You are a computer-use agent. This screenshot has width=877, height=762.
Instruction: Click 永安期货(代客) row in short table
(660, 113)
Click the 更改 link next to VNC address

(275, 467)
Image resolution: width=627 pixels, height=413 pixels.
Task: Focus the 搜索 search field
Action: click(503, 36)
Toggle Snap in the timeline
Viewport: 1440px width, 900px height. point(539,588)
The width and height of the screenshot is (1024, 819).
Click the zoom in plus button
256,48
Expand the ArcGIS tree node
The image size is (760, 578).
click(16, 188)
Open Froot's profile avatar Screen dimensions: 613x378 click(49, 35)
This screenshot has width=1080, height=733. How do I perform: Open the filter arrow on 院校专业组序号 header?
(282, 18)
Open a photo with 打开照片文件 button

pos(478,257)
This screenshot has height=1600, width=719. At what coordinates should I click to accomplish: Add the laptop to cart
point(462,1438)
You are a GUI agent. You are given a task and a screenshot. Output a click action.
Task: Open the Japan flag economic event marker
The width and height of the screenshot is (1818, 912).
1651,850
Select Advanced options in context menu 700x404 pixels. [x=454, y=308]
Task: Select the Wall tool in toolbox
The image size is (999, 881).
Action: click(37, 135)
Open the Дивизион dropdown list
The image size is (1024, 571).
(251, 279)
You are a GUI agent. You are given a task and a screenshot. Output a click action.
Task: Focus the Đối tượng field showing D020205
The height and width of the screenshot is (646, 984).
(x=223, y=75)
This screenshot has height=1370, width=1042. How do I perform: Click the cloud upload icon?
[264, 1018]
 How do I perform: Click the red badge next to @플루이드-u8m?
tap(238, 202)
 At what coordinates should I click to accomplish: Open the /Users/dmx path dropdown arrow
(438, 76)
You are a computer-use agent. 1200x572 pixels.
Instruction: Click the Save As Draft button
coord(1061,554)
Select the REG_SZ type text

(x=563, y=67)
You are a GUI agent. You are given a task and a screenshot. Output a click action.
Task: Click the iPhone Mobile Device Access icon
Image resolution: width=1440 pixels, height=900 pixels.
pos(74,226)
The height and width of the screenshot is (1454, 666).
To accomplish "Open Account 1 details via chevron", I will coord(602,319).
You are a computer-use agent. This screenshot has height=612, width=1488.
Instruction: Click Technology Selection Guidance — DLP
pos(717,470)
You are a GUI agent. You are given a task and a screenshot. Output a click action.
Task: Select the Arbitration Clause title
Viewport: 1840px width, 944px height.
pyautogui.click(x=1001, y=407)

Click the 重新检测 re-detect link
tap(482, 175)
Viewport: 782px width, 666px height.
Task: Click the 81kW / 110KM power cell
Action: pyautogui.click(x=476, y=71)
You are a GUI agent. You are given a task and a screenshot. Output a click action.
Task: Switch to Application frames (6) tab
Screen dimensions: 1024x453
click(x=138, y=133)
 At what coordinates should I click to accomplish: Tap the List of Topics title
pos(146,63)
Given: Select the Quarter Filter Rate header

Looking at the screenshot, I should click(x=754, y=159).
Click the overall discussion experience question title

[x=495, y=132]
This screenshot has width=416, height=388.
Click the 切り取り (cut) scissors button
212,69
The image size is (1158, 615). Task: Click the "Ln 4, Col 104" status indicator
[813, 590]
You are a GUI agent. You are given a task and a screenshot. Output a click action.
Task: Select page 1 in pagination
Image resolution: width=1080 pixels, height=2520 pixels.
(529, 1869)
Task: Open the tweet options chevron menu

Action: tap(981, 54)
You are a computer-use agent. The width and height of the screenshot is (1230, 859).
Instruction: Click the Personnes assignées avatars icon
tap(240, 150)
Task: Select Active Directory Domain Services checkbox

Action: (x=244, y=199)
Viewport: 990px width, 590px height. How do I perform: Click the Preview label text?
━━━━━━
Problem requirements — Could you output each line above exactly as it was given?

Problem solution —
You are a computer-use agent. This screenshot has width=877, height=762.
Instruction: Click 永安期货(代客) row in short table
(660, 113)
Click the 更改 link next to VNC address

(275, 467)
Image resolution: width=627 pixels, height=413 pixels.
Task: Focus the 搜索 search field
Action: click(503, 36)
Toggle Snap in the timeline
Viewport: 1440px width, 900px height. point(539,588)
The width and height of the screenshot is (1024, 819).
Click the zoom in plus button
256,48
Expand the ArcGIS tree node
The image size is (760, 578).
click(16, 188)
Open Froot's profile avatar Screen dimensions: 613x378 click(49, 35)
This screenshot has width=1080, height=733. How do I perform: Open the filter arrow on 院校专业组序号 header?
(282, 18)
Open a photo with 打开照片文件 button

pos(478,257)
This screenshot has height=1600, width=719. At what coordinates should I click to accomplish: Add the laptop to cart
point(462,1438)
You are a GUI agent. You are given a task and a screenshot. Output a click action.
Task: Open the Japan flag economic event marker
The width and height of the screenshot is (1818, 912).
1651,850
Select Advanced options in context menu 700x404 pixels. [x=454, y=308]
Task: Select the Wall tool in toolbox
The image size is (999, 881).
Action: click(37, 135)
Open the Дивизион dropdown list
The image size is (1024, 571).
(251, 279)
You are a GUI agent. You are given a task and a screenshot. Output a click action.
Task: Focus the Đối tượng field showing D020205
The height and width of the screenshot is (646, 984).
(x=223, y=75)
This screenshot has height=1370, width=1042. How do I perform: Click the cloud upload icon?
[264, 1018]
 How do I perform: Click the red badge next to @플루이드-u8m?
tap(238, 202)
 At what coordinates should I click to accomplish: Open the /Users/dmx path dropdown arrow
(438, 76)
You are a computer-use agent. 1200x572 pixels.
Instruction: Click the Save As Draft button
coord(1061,554)
Select the REG_SZ type text

(x=563, y=67)
You are a GUI agent. You are given a task and a screenshot. Output a click action.
Task: Click the iPhone Mobile Device Access icon
Image resolution: width=1440 pixels, height=900 pixels.
pos(74,226)
The height and width of the screenshot is (1454, 666).
To accomplish "Open Account 1 details via chevron", I will coord(602,319).
You are a computer-use agent. This screenshot has height=612, width=1488.
Instruction: Click Technology Selection Guidance — DLP
pos(717,470)
You are a GUI agent. You are given a task and a screenshot. Output a click action.
Task: Select the Arbitration Clause title
Viewport: 1840px width, 944px height.
pyautogui.click(x=1001, y=407)

Click the 重新检测 re-detect link
tap(482, 175)
Viewport: 782px width, 666px height.
Task: Click the 81kW / 110KM power cell
Action: pyautogui.click(x=476, y=71)
You are a GUI agent. You are given a task and a screenshot. Output a click action.
Task: Switch to Application frames (6) tab
Screen dimensions: 1024x453
click(x=138, y=133)
 At what coordinates should I click to accomplish: Tap the List of Topics title
pos(146,63)
Given: Select the Quarter Filter Rate header

Looking at the screenshot, I should click(x=754, y=159).
Click the overall discussion experience question title

[x=495, y=132]
This screenshot has width=416, height=388.
Click the 切り取り (cut) scissors button
212,69
The image size is (1158, 615). Task: Click the "Ln 4, Col 104" status indicator
[813, 590]
You are a GUI agent. You are given a task and a screenshot. Output a click action.
Task: Select page 1 in pagination
Image resolution: width=1080 pixels, height=2520 pixels.
(529, 1869)
Task: Open the tweet options chevron menu

Action: tap(981, 54)
You are a computer-use agent. The width and height of the screenshot is (1230, 859).
Instruction: Click the Personnes assignées avatars icon
tap(240, 150)
Task: Select Active Directory Domain Services checkbox

Action: (x=244, y=199)
Viewport: 990px width, 590px height. How do I perform: Click the Preview label text?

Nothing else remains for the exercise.